Il n’y en a pas à ce stade. Nous allons nous rendre en Allemagne, car c’est là-bas que ça se décide. En France, les dirigeants exécutent les directives. Nous voulons ouvrir la discussion, car notre volonté première est de ne pas s’opposer à l’industriel, mais d’avoir un rapport équilibré, rémunérateur et durable. Sortir de cette situation qui ne cesse de se dégrader depuis plusieurs années, et bâtir une relation plus durable. Quand on pense au chantage que subissent les planteurs, on peut comprendre leur peur, mais comment, dans ces conditions, bâtir une relation saine et durable ?
La signature du contrat SLS est elle plus forte que l’adhésion à l’OP ?
Non, et pour plusieurs raisons. Juridique d’abord : un contrat antidaté, ne faisant pas référence
à un accord interprofessionnel, c’est plus que léger. Ensuite, moralement, que vaut un contrat signé sous une telle pression, certains producteurs ont parlé de menaces, d’avoir eu la sensation
du «pistolet sur la tempe». Ca fait mal d’entendre ça, et c’est révoltant.
Êtes vous inquiets sur l’assolement 2020 de vos adhérents ?
Non.

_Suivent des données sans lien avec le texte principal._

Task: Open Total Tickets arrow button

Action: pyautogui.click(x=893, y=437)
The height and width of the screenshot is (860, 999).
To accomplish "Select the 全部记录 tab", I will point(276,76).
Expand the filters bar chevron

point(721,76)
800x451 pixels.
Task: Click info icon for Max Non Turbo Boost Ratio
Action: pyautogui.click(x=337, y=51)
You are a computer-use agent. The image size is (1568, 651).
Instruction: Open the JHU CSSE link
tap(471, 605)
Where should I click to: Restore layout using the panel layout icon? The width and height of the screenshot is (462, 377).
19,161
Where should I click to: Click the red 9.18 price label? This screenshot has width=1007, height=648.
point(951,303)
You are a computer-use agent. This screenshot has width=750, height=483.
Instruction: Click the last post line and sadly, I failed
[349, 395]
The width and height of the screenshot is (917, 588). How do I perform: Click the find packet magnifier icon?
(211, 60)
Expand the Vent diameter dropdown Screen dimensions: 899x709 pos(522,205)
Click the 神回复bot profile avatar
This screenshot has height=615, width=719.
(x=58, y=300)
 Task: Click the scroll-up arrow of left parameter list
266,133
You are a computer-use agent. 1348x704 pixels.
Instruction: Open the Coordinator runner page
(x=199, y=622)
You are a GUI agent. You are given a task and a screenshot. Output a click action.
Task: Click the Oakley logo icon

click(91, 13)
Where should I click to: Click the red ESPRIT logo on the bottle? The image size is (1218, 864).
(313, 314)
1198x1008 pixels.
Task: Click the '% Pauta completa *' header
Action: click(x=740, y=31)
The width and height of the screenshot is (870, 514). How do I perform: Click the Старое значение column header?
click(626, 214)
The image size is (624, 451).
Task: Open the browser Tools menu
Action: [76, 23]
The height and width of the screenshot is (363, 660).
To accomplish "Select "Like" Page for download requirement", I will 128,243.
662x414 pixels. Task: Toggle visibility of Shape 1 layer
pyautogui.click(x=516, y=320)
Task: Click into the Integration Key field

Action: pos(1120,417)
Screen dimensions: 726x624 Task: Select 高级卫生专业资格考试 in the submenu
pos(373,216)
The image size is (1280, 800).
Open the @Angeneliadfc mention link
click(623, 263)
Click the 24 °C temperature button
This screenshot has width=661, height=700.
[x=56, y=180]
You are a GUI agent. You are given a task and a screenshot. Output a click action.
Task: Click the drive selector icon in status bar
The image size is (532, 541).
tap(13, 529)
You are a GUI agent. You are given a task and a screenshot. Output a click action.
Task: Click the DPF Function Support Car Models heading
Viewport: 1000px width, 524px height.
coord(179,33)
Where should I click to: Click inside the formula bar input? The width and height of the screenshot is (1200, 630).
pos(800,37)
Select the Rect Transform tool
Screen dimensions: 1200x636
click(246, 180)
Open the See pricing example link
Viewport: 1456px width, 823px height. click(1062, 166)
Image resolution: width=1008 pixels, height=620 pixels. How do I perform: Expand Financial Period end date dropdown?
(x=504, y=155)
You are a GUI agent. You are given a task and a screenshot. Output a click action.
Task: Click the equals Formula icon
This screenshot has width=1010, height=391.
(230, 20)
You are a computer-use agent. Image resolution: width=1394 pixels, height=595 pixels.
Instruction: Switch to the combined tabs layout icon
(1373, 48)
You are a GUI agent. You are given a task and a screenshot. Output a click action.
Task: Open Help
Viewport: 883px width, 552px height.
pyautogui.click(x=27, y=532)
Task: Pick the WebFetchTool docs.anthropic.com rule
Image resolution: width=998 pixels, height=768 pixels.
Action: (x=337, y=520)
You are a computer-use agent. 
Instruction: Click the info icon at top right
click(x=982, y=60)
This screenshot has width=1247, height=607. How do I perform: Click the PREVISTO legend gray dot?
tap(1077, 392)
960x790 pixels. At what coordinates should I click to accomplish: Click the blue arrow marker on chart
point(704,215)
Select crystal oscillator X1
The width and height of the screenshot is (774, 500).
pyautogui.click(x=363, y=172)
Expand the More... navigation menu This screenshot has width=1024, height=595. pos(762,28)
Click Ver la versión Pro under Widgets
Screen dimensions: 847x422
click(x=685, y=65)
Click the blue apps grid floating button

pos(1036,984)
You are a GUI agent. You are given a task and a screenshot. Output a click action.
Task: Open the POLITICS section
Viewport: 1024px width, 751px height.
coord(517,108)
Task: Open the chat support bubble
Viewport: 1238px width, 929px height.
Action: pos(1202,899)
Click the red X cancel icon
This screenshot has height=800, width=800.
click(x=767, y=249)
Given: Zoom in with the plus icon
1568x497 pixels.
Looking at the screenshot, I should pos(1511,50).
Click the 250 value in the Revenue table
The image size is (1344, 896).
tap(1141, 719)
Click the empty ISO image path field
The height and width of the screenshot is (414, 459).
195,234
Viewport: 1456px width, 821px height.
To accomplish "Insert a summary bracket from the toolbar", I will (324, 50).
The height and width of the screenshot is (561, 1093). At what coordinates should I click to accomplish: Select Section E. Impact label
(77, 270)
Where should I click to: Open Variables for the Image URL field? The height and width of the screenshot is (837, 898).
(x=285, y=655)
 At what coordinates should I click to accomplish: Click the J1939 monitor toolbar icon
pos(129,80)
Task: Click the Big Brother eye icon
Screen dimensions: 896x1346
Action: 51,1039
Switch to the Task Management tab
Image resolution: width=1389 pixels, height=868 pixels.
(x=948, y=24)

Il y aura des réponses pour tous.
En premier lieu, notre objectif premier est de travailler avec Saint Louis Sucre, et nous le gardons. Cependant, il nous faut préparer des scénarios alternatifs, et il y en a. Ce n’est pas le choix premier des planteurs, mais les adhérents qui étaient présents nous ont donné le feu vert pour y travailler. Nous allons le faire.
Quel message aux producteurs qui n’ont pas adhéré à l’OP ?
L’OP est debout, existante, opérationnelle, significative, ouverte ! Nous accueillerons tous les producteurs qui le souhaiteront dans les prochaines semaines. L’attitude de Saint Louis Sucre est clairement un signe : y aller au bluff et à la menace, ce n’est pas une façon de construire dans la durée. Il faut s’unir pour être aussi forts !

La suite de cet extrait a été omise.